PROBLEM TO SOLVE: Repeat nothing but the lines below running from the one containing "Click the print icon in quick toolbar" to the one containing "This screenshot has height=1021, width=2075.". Keep both end lines.

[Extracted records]
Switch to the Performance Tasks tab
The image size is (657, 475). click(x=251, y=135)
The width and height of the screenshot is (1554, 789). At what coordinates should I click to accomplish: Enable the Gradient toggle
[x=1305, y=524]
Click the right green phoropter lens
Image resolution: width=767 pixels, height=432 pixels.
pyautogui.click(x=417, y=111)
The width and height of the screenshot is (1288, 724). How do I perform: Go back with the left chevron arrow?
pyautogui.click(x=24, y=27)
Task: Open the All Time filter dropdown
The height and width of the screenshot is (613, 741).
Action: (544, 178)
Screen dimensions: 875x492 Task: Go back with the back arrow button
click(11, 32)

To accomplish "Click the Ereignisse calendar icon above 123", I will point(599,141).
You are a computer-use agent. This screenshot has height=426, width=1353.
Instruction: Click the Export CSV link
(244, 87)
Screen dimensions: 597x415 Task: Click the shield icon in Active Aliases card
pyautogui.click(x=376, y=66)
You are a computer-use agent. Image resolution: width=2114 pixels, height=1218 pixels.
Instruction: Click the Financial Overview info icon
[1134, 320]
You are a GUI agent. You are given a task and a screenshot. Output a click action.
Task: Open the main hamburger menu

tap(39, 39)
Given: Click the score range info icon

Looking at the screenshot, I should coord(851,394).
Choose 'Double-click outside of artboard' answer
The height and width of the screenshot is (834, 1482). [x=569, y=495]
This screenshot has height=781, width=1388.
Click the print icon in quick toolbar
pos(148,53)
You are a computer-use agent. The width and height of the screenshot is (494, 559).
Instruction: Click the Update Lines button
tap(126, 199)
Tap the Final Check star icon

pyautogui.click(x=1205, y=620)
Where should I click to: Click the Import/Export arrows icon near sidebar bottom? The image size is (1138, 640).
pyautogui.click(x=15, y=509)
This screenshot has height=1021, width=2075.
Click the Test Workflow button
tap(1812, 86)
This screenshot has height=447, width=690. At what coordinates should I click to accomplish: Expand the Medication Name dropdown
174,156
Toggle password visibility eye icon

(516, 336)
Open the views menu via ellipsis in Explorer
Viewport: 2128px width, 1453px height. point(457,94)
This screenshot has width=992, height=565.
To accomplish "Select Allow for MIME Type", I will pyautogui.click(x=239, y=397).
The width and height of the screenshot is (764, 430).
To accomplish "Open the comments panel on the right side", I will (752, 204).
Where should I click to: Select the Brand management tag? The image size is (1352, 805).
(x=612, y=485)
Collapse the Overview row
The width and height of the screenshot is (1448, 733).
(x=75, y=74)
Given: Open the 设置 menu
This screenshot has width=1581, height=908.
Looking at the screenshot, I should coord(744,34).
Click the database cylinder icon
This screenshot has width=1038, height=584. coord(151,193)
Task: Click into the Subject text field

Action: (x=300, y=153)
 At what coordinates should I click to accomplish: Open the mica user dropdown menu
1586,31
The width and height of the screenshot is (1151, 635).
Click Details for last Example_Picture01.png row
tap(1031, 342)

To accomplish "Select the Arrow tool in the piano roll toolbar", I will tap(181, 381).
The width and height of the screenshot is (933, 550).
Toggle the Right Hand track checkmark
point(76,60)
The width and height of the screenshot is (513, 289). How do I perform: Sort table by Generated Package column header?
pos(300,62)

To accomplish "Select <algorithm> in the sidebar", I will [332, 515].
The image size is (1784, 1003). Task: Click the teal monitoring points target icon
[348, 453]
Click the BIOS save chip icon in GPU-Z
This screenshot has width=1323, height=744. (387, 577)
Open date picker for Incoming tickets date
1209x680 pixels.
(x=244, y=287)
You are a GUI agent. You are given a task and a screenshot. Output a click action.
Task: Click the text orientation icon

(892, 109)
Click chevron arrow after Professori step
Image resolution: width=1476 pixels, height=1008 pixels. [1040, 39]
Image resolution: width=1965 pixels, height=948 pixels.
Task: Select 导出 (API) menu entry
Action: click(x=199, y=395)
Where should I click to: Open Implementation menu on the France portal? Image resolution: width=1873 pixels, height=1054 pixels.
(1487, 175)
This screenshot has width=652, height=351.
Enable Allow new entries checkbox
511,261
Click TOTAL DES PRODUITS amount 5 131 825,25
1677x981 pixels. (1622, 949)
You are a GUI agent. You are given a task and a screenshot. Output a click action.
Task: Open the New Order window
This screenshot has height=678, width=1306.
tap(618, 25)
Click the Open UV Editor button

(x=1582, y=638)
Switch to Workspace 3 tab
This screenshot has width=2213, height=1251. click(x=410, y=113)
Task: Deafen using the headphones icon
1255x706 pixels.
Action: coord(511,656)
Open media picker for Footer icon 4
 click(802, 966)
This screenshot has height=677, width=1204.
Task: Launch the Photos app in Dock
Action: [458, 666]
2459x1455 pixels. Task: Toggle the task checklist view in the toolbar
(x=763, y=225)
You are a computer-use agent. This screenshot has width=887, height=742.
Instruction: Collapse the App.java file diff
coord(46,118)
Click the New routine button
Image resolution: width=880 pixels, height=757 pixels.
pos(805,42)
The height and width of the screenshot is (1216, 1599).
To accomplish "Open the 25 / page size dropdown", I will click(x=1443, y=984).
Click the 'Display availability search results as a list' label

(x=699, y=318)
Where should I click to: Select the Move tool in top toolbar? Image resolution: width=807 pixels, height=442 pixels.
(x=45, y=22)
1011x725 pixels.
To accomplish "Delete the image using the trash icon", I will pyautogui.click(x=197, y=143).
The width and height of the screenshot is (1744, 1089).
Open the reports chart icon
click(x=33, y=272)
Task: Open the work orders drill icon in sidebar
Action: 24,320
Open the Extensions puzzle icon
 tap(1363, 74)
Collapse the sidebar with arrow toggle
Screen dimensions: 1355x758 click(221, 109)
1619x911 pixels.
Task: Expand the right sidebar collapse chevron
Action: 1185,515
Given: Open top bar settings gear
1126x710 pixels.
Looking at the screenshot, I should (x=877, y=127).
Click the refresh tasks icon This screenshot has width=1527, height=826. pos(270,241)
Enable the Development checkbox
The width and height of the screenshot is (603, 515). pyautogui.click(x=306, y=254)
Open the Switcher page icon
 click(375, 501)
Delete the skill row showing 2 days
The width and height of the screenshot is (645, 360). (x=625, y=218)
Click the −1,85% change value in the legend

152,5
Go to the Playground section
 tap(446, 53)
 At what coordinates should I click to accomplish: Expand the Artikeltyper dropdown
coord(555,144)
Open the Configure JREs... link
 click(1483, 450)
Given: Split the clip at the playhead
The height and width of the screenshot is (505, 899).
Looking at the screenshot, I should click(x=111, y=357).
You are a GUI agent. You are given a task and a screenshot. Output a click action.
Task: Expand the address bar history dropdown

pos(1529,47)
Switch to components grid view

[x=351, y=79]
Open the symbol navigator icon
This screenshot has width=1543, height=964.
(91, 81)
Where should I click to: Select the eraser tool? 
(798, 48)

SOLUTION:
Click the print icon in quick toolbar
pos(148,53)
You are a computer-use agent. The width and height of the screenshot is (494, 559).
Instruction: Click the Update Lines button
tap(126, 199)
Tap the Final Check star icon

pyautogui.click(x=1205, y=620)
Where should I click to: Click the Import/Export arrows icon near sidebar bottom? The image size is (1138, 640).
pyautogui.click(x=15, y=509)
This screenshot has height=1021, width=2075.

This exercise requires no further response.